Il faudrait également, et ce impérativement, informer la population guinéenne sur ce fait que la grande majorité des serpents de Guinée sont inoffensifs. Expliquer également que les serpents venimeux que sont les cobras, mambas et vipères n'agressent pas ; que les geckos sont parfaitement inoffensifs, même s'ils - cas de figure extrêmement improbable - tombent dans la nourriture... Et un grand etc !

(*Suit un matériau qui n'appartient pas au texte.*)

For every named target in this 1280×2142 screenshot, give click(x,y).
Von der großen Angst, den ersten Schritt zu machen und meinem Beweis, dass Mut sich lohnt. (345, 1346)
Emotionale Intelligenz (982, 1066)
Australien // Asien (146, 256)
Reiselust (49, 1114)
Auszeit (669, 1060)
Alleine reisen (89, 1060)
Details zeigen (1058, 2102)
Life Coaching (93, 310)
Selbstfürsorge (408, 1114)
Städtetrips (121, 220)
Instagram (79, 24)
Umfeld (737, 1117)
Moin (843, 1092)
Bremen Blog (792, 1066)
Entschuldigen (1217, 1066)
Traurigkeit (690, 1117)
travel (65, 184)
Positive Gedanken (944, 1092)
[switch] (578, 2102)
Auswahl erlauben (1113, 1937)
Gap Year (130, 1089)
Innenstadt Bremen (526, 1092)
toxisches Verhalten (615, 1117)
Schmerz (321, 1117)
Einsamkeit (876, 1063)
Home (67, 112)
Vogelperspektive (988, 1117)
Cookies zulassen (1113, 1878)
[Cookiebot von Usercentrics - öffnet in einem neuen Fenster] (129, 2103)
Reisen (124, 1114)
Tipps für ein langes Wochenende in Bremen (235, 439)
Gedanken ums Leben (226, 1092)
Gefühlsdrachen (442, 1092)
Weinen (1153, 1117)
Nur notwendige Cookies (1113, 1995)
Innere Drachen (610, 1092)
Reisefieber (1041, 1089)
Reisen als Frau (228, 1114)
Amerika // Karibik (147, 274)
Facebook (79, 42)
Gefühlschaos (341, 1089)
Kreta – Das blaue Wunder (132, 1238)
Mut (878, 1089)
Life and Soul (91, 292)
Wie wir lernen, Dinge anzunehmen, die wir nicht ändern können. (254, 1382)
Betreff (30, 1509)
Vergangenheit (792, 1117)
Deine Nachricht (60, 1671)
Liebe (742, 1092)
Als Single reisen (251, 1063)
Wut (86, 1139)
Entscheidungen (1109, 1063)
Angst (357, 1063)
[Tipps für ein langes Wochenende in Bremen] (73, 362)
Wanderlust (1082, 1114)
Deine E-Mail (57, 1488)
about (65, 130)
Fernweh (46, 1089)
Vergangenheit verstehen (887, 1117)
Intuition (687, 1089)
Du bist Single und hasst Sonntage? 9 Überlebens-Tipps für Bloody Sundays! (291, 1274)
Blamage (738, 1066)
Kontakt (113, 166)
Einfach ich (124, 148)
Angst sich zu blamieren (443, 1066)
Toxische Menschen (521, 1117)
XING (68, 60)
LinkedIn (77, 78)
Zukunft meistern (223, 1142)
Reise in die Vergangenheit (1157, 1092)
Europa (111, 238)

Ce devoir d'information et de sensibilisation devrait être essentiellement de la responsabilité d'un super ministère de l'environnement digne de ce nom, doté de moyens financiers importants, à la hauteur de sa vaste tache, éducative, certes, mais aussi tournée concrètement tant vers la création et la gestion (ou cogestion...) de vastes réserves, parcs nationaux et autres structures, que vers la mise en place de mécanismes juridiques et économiques à même d'assurer sa mission. Parmi les moyens éducatifs, je pense à la création d’info-kiosques dotés de posters explicatifs, essentiellement axés sur la sensibilisation au respect de l'ensemble de la faune, sans, il va de soi, exclure les serpents et autres mal-aimés ! Des brochures à des prix abordables par une grande partie de la population pourraient y être vendues et des exposés organisés...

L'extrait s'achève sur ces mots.